Education (Not Just UT)—Voters shoot down Bonds; the Educrats are Pissed

Mississippi sucks at everything, other than music, freshwater fishing for bass and catfish, and football offense (for now).

However, their education has gone from always at the bottom, to the lower-middle. This is a huge improvement. Whatever they are doing should be studied and replicated. The crappy education states might elevate themselves up.
 
I'm skeptical when Hawaii's public primary and secondary education is ever ranked above anyone but Mississippi or New Mexico.

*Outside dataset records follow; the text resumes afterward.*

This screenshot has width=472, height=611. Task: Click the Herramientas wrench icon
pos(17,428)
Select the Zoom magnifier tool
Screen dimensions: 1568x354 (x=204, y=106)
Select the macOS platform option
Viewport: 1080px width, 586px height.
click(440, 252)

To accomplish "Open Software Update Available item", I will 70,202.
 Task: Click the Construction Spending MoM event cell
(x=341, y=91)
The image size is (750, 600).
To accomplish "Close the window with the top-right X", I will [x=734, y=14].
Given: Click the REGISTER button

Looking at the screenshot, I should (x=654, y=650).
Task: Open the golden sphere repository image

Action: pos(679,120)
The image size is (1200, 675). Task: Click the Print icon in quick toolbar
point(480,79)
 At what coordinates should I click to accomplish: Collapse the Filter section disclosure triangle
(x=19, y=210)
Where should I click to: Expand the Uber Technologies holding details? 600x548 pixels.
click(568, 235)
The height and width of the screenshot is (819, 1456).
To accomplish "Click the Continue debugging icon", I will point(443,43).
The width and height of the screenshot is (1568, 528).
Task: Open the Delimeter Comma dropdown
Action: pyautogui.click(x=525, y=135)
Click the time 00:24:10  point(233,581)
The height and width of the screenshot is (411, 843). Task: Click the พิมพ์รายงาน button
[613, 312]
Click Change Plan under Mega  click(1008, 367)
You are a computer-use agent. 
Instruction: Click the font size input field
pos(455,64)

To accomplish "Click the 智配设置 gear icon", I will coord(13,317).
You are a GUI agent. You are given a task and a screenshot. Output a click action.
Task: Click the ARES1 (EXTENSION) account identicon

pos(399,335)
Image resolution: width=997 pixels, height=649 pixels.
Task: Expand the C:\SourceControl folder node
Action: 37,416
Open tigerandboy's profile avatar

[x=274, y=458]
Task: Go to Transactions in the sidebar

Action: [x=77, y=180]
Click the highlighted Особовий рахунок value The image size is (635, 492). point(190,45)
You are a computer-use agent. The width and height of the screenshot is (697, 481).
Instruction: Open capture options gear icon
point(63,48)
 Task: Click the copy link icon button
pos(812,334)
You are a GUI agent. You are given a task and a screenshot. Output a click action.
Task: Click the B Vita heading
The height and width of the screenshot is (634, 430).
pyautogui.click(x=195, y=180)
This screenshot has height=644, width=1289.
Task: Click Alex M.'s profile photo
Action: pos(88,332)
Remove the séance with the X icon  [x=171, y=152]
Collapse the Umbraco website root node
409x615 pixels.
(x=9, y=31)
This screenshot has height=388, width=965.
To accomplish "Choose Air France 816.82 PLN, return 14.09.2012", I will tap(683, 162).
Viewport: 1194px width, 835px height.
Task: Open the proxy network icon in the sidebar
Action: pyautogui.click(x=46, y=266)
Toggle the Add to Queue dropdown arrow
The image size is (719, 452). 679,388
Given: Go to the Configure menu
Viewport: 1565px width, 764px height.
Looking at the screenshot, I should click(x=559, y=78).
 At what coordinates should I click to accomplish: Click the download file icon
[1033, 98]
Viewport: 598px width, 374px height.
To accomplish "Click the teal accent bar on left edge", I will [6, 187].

It sucks beyond description. There's some good football talent per capita out there, though.
 

Top 5 pot-smoking colleges:

1. Colorado
2. Wisconsin
3. Cal-Santa Cruz
4. Hampshire College
5. New College of Florida

Nos. 1, 2, and 4 pictured below:

:cu::wisc:
1726454727891.png
 
I wonder where Texas would stand if HISD, DISD, Austin ISD, SAISD, FWISD and the failed districts they've assumed were taken out of the equation.
 
My take:

The upper end - the education for the top 15-20% of students in Texas is as good, or better, than ever. I say this after looking through my kids' advanced chemistry class, etc. Also, the advanced kids are a year ahead in math compared to what the advanced kids were a generation ago. The top math track at the better large public schools in Texas is:

7th grade - Algebra 1
8th grade - Geometry
9th grade - Algebra 2
10th grade - Pre-Calculus a/k/a Trigonometry
11th grade - Calculus
12th grade - Something else, often something easier like Computer Science or Statistics.

This is a year ahead of the top track a generation ago.

The middle is a little bit worse off than in was in the past. The bottom 33% or so is much, much worse off than in the past.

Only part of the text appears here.